Ceci concerne les expériences éthiques comme les nomme Musil, mais il va de soi que pour lui les expériences éthiques englobent voire même sont essentiellement des expériences esthétiques ou mystiques et donc potentiellement, si comme on le verra plus tard on confère à l’art une relation avec ces univers non ratioïdes, artistiques.
Et en effet, le champ des expériences religieuses et mystiques en particulier et celui de l’art au moins sous certaines formes ou chez certains artistes, constituent les deux terrains privilégiés sur lesquels la raison, adjuvant essentiel du dispositif de la conscience, s’est trouvée confrontée à la puissance radicale des affects.

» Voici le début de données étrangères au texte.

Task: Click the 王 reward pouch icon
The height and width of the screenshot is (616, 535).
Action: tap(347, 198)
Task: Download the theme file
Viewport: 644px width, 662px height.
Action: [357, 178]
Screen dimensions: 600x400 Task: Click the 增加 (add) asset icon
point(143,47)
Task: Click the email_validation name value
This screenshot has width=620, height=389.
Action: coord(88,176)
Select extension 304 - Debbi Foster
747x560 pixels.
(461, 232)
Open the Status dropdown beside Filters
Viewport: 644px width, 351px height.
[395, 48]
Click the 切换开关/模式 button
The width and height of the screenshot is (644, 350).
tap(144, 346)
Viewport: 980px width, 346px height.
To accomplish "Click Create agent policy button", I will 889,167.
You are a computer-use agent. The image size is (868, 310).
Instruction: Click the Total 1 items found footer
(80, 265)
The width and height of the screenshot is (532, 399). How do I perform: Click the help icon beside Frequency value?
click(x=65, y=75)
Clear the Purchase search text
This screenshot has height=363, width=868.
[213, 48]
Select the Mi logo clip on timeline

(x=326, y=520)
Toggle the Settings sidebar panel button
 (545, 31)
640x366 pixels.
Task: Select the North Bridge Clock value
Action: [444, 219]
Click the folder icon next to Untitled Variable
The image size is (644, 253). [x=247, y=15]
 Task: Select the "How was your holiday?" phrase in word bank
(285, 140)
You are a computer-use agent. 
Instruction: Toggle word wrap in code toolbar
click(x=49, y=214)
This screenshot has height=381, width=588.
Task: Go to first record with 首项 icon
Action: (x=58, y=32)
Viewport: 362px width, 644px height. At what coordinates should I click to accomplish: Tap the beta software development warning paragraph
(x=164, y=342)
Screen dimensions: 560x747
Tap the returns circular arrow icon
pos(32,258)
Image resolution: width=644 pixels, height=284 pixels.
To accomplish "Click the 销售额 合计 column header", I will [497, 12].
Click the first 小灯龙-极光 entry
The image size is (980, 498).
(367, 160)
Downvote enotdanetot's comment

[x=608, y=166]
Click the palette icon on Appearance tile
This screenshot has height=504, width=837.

Si l’homme a continué de se prendre ou de se croire le centre du monde au sens où ce qui existait lui était sinon inévitablement destiné du moins ne pouvait pas ne pas s’adresser à lui, il doit désormais comprendre que la civilisation appréhendée dans toute son ampleur et cela depuis les origines les plus lointaines auxquelles nous pouvons aujourd’hui remonter, a toujours été une tentative de rendre acceptable ou praticable ou si l’on veut de naturaliser tout ce qui venait à lui sous forme de nouveauté non humaine.
C’est encore et toujours à ce processus qu’il importe de participer avec cette différence qu’aujourd’hui il est non seulement possible mais essentiel de le faire en sachant qu’on le fait. Les pratiques artistiques, si elles se veulent actuelles, se doivent de prendre en charge cette nouvelle situation ce nouveau paradigme.
Il est vrai qu’entre un renouvellement complet du vocabulaire et une mutation des pratiques, l’enjeu est immense. C’est la raison pour laquelle il ne faut pas oblitérer cette recherche en l’alourdissant de poids « inutiles » car finalement relevant d’une manière de penser qui n’est plus adaptée à ce nouveau paradigme.
L’enjeu est bien de parvenir à un niveau plus élevé d’énonciation, c’est-à-dire à la fois dans les concepts, les notions ET dans les œuvres et les moyens mis en œuvre.
On peut aussi comprendre autrement les voix qu’on entend et le fait de les entendre.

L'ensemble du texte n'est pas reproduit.